I want to know what is your command and Maybe you changed the MACE code and produced a bug?
@lu229 It's in the issue description text..
MACE_OPENCL_PROFILING=1
LD_LIBRARY_PATH=/data/local/tmp/mace-dist/lib
/data/local/tmp/mace-dist/bin/mace_run
--device='GPU'
--input_data_format='NHWC'
--output_node='resnet_v2_50/predictions/Reshape_1'
--output_shape='1,1001'
--model_data_file='/data/local/tmp/mace_run/resnet_v2_50/resnet_v2_50.data'
--input_node='input'
--model_file='/data/local/tmp/mace_run/resnet_v2_50/resnet_v2_50.pb'
--model_name='resnet_v2_50'
--output_data_format='NHWC'
--input_shape='1,299,299,3'
--input_file=/data/local/tmp/mace_run/resnet_v2_50/validate_in/resnet_v2_50
--output_file=/data/local/tmp/mace_run/resnet_v2_50/validate_out/resnet_v2_50
--benchmark
--round=1
--gpu_perf_hint=0
--gpu_priority_hint=0
--cpu_affinity_policy=0
Okay, I see.
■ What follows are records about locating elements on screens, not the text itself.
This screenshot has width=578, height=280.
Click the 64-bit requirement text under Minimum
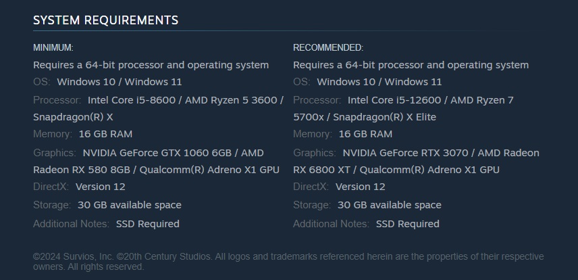(x=151, y=65)
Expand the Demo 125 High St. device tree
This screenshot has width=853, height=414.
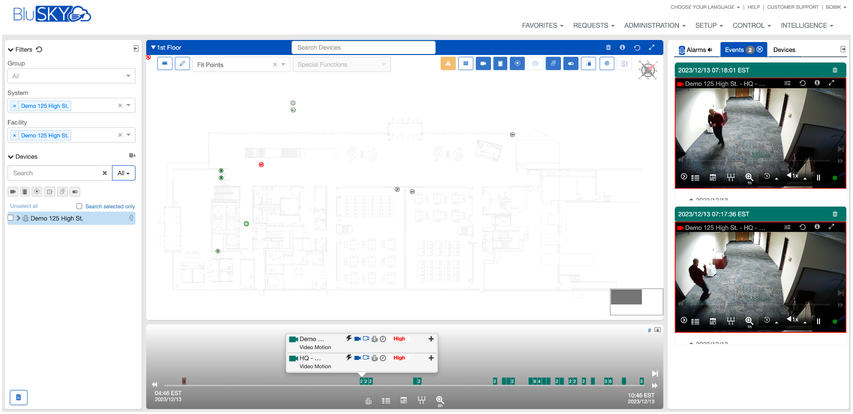point(18,218)
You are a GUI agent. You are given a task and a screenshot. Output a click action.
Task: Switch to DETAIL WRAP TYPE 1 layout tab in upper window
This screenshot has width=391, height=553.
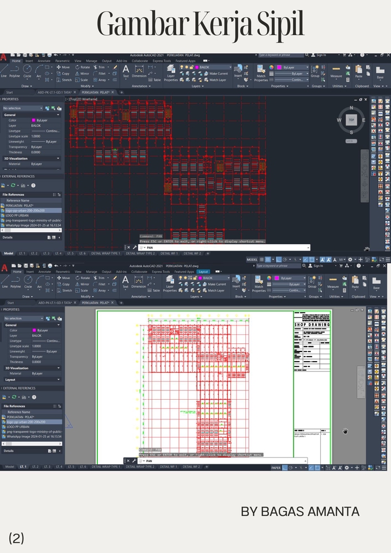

We just realized the obfuscator mace/python/tools/encrypt_opencl_codegen.py
is not automatically run.
But the centric issues is that our reproduction's timing does not match MACE's. I wonder if there are any OpenCL setting I need to set up to obtain the same result?
@PENGUINLIONG Sorry, I don't know what is your mean.
"But the centric issues is that our reproduction's timing does not match MACE's. I wonder if there are any OpenCL setting I need to set up to obtain the same result?"
What is the mean of "our reproduction's timing does not match MACE's"?